Cell motility array results comparing CD4+CD28^null T lymphocytes (test sample) with CD4+CD28+ T lymphocytes (control sample) testing the expression of 84 different genes. (A) Heatmap performed by calculating the log₂ of the fold change for each gene. The figure represents the level of expression of each gene with a colour scale from dark red (more expression in CD4+CD28^null) to dark blue (less expression in CD4+CD28^null). (B) Representation of the genes with significant expression differences; upregulated genes on the left and downregulated genes on the right. Black bars represent the fold regulation of genes with an expression difference higher than 10, grey bars higher than 5 and white bars higher than 2. The wells corresponding to each gene are in brackets.

Figure 5

KEGG pathways representation with the differentially expressed genes in CD4+CD28^null T lymphocytes with respect to CD4+CD28+ T lymphocytes stand out with colour. (A) Leucocyte transendothelial migration pathway (hsa 04670 entry). (B) Regulation of actin cytoskeleton pathway (hsa 04810 entry). Log₂ of the fold change extracted from migration array assays was calculated, and differentially expressed genes were represented in base of this value with a colour scale from dark red (upregulated genes in CD4+CD28^null T lymphocytes) to dark blue (downregulated genes in CD4+CD28^null T lymphocytes). Arrows mean activation. Dashed arrows mean indirect effect. Lines mean binding. Blunt end lines mean inhibition.

Figure 6

Cell motility array results comparing CD4+CD28^null IL-15 stimulated (test sample) with CD4+CD28^null basal condition (control sample) testing the expression of 84 different genes. (A) Heatmap performed by calculating the log₂ of the fold change for each gene. The figure represents the level of expression of each gene with a colour scale from dark red (more expression in CD4+CD28^null+IL-15) to dark blue (less expression in CD4+CD28^null+IL-15). (B) Representation of the genes with significant expression differences. Grey bars represent fold regulation of genes with an expression difference higher than five but lower than 10. White bars represent fold regulation of genes with an expression difference higher than two. The wells corresponding to each gene are in brackets.

Figure 7

GLISAS analysis.
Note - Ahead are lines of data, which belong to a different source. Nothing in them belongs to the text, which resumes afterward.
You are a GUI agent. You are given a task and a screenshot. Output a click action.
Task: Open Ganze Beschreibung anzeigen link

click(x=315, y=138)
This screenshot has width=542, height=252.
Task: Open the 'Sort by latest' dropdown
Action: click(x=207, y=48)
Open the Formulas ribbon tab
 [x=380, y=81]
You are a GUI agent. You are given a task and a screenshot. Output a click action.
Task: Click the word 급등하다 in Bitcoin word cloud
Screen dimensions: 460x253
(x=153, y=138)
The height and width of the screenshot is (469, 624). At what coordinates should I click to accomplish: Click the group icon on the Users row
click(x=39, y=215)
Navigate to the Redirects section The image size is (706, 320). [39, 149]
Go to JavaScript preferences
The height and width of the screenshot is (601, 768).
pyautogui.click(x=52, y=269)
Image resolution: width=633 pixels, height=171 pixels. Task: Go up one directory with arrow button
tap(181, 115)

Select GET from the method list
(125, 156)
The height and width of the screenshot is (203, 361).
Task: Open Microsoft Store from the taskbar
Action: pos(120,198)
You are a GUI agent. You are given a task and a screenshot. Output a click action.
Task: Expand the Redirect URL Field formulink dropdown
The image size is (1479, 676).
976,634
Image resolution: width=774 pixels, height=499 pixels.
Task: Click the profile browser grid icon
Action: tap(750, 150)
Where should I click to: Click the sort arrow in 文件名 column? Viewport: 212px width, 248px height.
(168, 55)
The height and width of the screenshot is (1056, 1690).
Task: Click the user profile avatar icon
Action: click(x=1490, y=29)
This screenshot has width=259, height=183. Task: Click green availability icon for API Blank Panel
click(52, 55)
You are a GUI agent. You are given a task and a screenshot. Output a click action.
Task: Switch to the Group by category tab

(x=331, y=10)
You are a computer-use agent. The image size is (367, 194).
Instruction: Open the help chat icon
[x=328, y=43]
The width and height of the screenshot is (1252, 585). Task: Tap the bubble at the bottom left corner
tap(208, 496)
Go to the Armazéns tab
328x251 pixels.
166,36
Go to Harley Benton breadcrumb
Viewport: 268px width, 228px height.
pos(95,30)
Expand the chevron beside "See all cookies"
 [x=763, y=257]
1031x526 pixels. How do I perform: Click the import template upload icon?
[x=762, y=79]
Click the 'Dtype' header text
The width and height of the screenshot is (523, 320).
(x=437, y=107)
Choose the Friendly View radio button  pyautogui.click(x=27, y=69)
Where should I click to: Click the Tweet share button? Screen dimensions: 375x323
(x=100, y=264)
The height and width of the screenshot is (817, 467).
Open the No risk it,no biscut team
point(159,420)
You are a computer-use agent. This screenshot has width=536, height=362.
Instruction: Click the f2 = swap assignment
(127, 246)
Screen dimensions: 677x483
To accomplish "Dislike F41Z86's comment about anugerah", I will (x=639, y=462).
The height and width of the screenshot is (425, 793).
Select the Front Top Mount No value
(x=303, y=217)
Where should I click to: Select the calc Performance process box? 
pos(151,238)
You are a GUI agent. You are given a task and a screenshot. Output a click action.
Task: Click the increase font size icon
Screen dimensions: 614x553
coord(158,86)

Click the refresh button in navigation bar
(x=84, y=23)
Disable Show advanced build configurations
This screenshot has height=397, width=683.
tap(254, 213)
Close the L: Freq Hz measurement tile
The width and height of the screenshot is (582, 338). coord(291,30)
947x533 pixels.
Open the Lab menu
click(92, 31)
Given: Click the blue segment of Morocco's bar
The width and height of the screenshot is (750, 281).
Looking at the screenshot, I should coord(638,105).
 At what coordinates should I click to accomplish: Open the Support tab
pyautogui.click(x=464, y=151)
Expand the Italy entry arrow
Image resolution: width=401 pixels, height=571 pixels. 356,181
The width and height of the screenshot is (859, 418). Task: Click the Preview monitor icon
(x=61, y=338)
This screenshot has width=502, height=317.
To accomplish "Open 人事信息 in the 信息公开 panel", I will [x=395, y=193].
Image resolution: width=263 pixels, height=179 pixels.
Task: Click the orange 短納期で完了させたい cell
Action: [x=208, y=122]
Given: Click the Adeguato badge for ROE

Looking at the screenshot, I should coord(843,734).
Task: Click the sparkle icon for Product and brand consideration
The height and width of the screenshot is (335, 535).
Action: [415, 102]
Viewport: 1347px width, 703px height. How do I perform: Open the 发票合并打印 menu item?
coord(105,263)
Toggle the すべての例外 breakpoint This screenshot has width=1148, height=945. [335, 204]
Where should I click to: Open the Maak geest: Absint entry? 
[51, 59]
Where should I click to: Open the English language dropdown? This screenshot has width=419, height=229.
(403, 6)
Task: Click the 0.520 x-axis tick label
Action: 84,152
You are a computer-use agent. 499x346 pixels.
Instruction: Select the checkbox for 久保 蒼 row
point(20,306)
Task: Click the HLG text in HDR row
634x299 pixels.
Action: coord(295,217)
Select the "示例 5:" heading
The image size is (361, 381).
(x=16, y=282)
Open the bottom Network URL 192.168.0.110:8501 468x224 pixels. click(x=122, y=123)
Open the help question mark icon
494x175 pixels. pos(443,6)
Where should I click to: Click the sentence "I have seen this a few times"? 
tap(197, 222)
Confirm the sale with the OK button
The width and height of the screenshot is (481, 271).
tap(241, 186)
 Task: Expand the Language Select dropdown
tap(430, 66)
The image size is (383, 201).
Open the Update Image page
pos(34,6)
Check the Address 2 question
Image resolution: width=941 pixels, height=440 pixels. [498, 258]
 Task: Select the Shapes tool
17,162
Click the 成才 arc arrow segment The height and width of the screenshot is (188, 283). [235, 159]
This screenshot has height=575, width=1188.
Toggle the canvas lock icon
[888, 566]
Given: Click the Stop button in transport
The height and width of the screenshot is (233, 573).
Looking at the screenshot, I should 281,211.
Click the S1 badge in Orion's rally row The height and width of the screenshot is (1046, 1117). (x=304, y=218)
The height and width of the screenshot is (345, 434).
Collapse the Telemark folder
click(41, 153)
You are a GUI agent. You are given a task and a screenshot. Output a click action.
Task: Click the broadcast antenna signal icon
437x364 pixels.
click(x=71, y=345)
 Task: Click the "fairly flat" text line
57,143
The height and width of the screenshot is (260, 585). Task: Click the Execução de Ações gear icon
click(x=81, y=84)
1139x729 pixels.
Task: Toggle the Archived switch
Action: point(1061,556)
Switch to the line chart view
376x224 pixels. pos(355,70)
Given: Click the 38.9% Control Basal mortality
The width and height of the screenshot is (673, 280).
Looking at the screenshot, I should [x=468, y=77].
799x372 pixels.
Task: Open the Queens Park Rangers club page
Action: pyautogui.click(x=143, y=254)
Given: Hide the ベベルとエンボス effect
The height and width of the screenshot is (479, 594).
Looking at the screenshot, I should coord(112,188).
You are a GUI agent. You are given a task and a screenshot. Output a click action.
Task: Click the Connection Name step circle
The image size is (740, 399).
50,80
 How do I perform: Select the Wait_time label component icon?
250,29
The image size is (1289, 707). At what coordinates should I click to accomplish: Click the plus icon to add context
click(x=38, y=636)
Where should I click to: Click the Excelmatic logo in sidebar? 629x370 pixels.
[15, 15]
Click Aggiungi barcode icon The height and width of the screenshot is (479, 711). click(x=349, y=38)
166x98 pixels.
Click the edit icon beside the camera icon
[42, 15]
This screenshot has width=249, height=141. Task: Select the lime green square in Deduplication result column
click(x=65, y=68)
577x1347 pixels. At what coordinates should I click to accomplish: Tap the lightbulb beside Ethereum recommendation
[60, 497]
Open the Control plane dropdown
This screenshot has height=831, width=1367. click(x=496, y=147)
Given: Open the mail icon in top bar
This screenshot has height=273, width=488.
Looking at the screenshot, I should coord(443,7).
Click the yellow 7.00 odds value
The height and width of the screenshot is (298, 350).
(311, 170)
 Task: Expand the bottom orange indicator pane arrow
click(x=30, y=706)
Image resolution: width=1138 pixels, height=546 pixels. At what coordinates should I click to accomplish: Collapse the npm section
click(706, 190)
CD4+CD28^null and CD4+CD28+ T cells were separated and, after 1 h of starvation, were incubated with and without IL-15 (50 ng/mL) stimulation. Protein extracts were obtained from each condition, and GLISAS experiments were made with them. Upper histograms show the results obtained for the RhoA protein; the left one represents the total protein RhoA concentration; the right one shows the GTPase activity of RhoA. Bottom histograms represent the GTPase activity of Rac1 (left) and Cdc42 (right). Basal conditions are represented in black; IL-15 stimulation conditions are in grey, and calpeptin positive control of RhoA activity in white.